The live market board above carries the closes for Bovespa, IPSA and COLCAP; without a same-day verified print for those three, they are left blank here rather than estimated.
06 The technical picture
Country risk’s slide to 402 basis points puts JPMorgan’s EMBI+ gauge on the doorstep of the 400-point mark, a level unseen since 2018 and the clearest technical trigger traders are watching for the reform trade to gain further legitimacy with foreign funds.
On the currency side, USD/ARS at 1,487 sits just 0.3% below its 52-week high of 1,492 — effectively the peso’s weakest zone of the past year — making that level the key line in the sand; a close above it would mark a fresh 52-week low for the currency, while a retreat toward the middle of its 1,273-1,492 range would ease pressure on importers and dollar-linked contracts.
The ARGT proxy’s rebound to 95.07 leaves it 7.3% below its 52-week high of 102.57 but well clear of its 66.80 low, consistent with a market recovering within a wide range rather than testing either extreme outright.
07 What to watch
400-point country risk floor: Whether JPMorgan’s EMBI+ Argentina gauge closes below 400bp next week — a level unseen since 2018 and a psychological marker for the Milei reform trade.
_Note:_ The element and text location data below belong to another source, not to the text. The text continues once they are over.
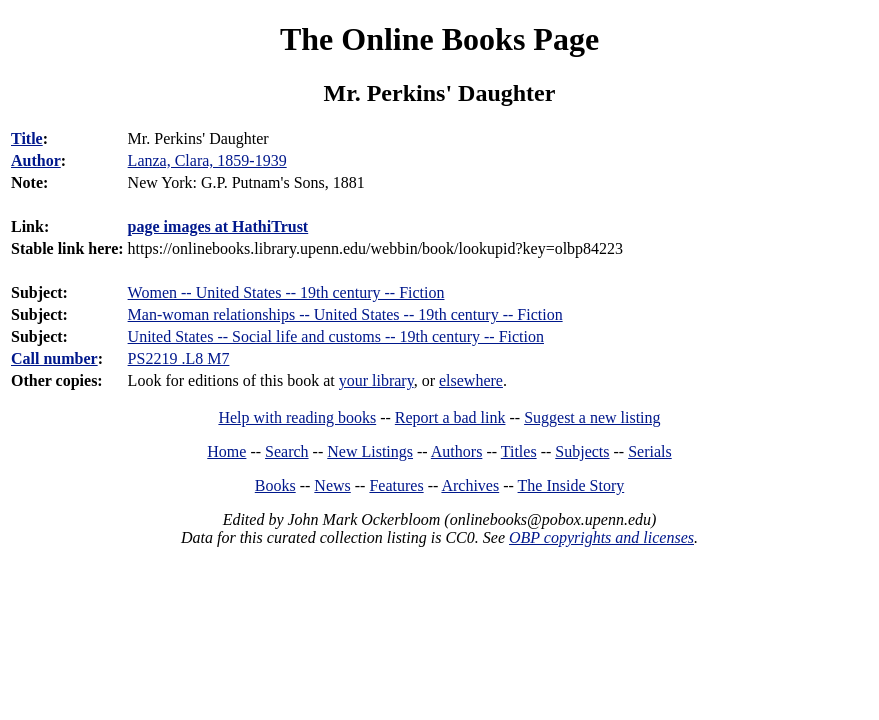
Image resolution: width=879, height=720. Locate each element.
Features (396, 485)
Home (226, 451)
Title (27, 138)
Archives (470, 485)
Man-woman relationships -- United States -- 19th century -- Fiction (345, 314)
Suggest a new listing (592, 417)
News (332, 485)
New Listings (370, 451)
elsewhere (471, 380)
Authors (457, 451)
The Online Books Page (439, 39)
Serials (650, 451)
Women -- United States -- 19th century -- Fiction (286, 292)
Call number (54, 358)
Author (36, 160)
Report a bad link (450, 417)
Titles (519, 451)
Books (275, 485)
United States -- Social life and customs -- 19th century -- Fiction (336, 336)
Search (287, 451)
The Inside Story (571, 485)
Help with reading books (297, 417)
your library (376, 380)
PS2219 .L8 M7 (179, 358)
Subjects (582, 451)
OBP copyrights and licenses (601, 537)
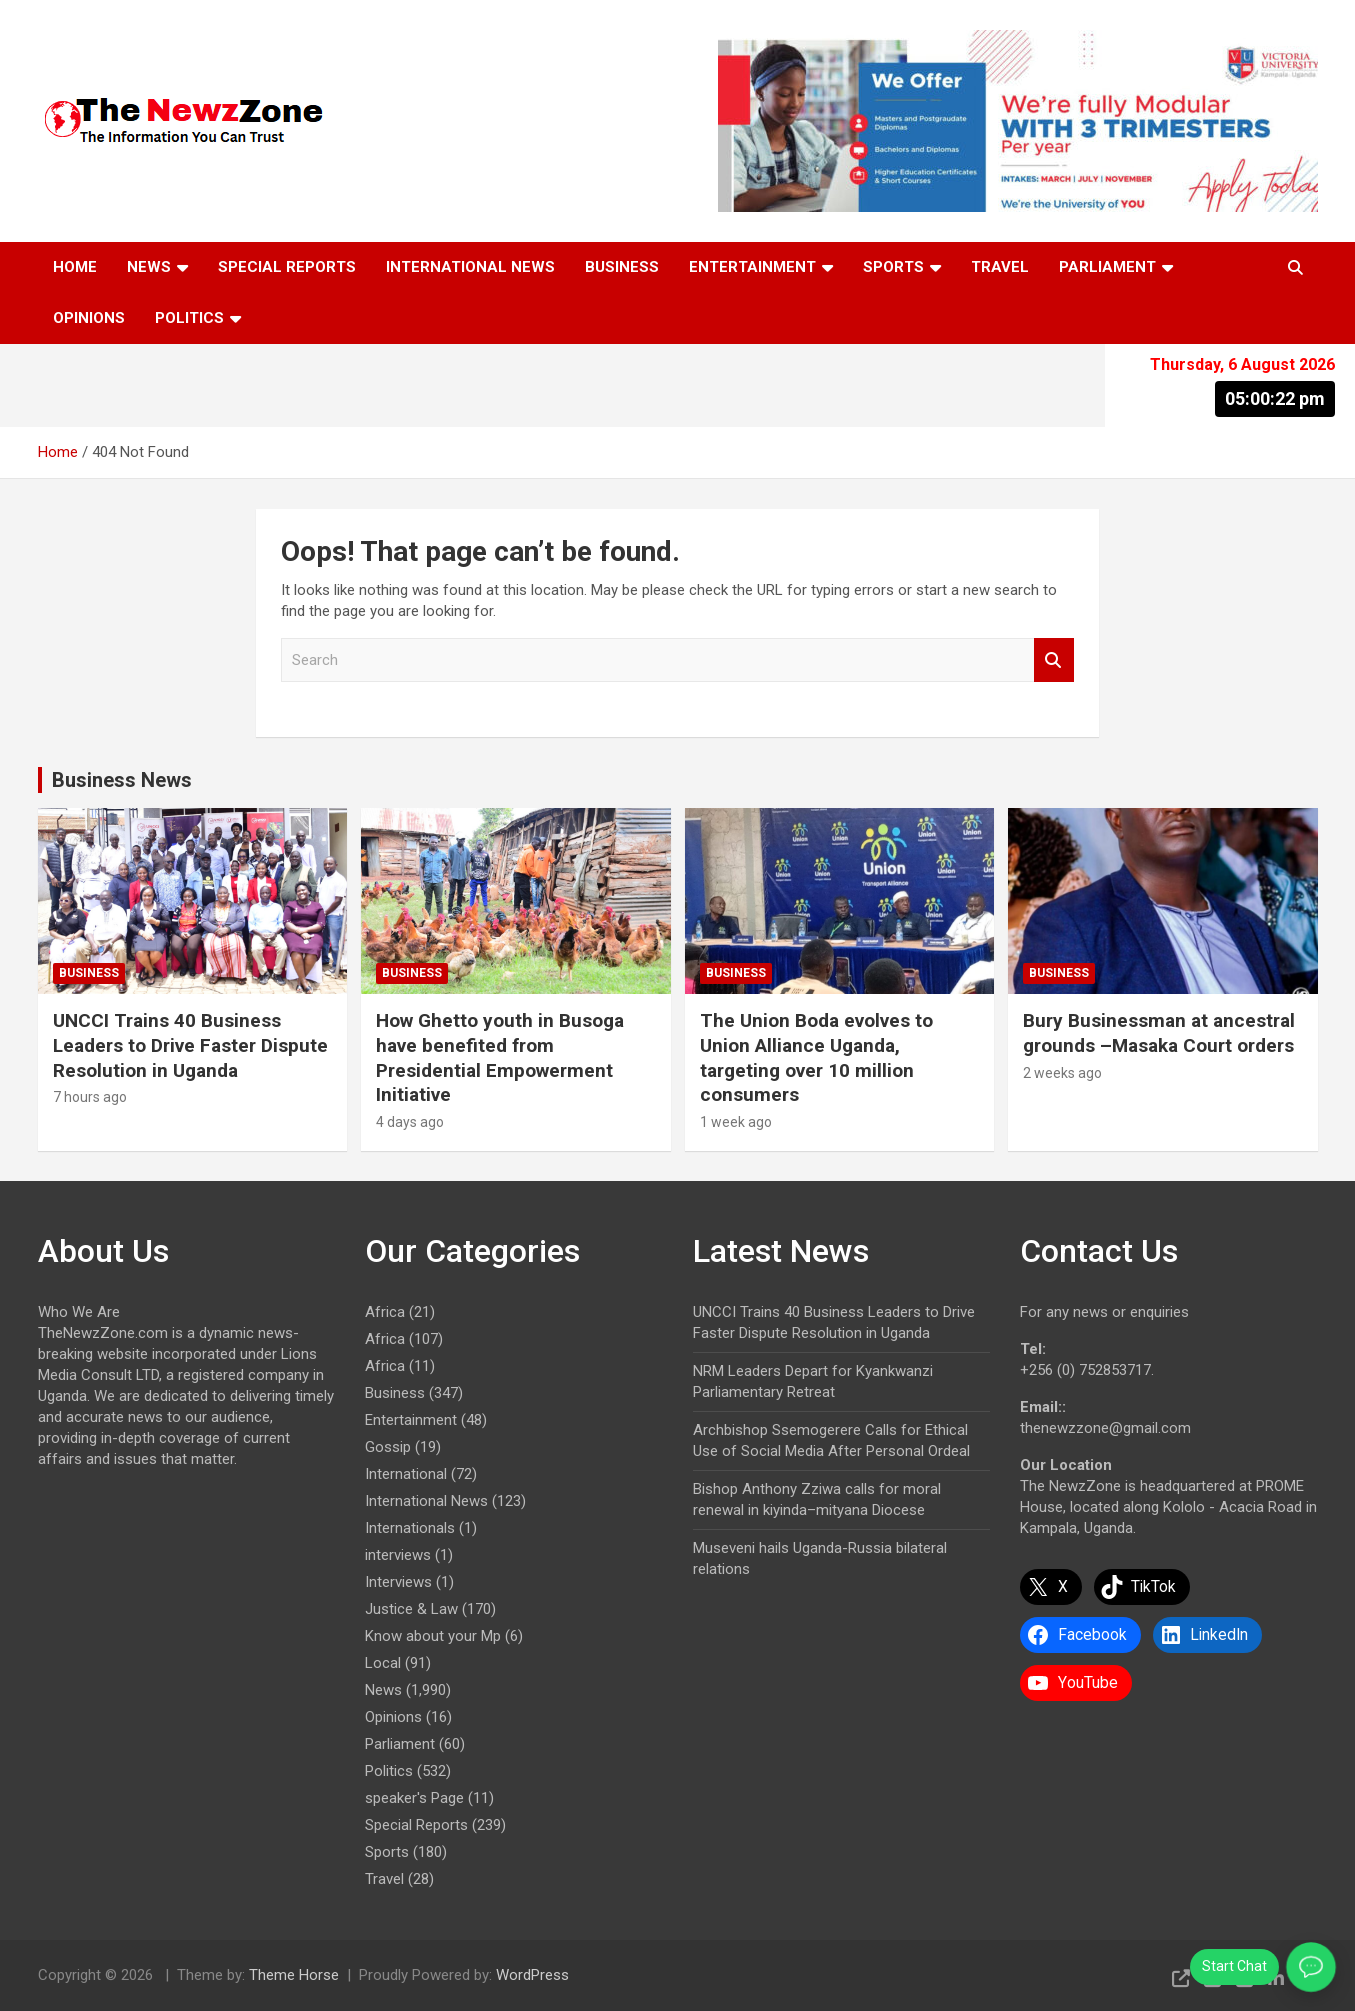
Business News (122, 780)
Peso’s weak extreme: USD/ARS sits just 0.3% off its 52-week high of 1,492; a break above that level would mark a fresh yearly low for the currency.
Bank ADR complex: Whether Grupo Galicia’s 9% jump and the 5.8%-6% gains in Banco Macro, Central Puerto and peers hold once Monday’s delayed BYMA settlement clears the tape.
YPF and Pampa’s laggard status: Energy names underperformed the financials-led rally; watch for a catch-up trade if oil-linked ADRs join the bank complex.
Background: Argentina’s Inflation Is Falling Monthly and Rising Annually.
Background: Argentina Paid 44% of Its Year’s Dollar Debt in a Single Day.
Frequently Asked Questions
Why did the Merval rise on a non-working holiday?
Trading continued on a reduced basis under Argentina’s non-working day, and the S&P Merval still gained 2.43%, though volumes were thin and trades settle only on Monday.
Why didn’t the peso strengthen alongside the rally?
USD/ARS closed near 1,487, just 0.3% off its 52-week high, as official FX markets saw little activity with banks shut for the holiday, leaving the currency effectively pinned near its weakest levels of the year.
What is Argentina’s country risk and why does it matter?
It is JPMorgan’s EMBI+ spread measuring the extra yield investors demand on Argentine sovereign bonds over US Treasuries; it fell to 402 basis points, its lowest since 2018, reflecting improved confidence in the government’s 2026-27 financing plan.
Which stocks led and lagged?
Grupo Galicia, Banco Macro and Central Puerto ADRs led with gains of 5.8% to 9% in New York, while YPF (−1.8%) and Pampa Energía (−0.5%) were the scan’s biggest domestic laggards.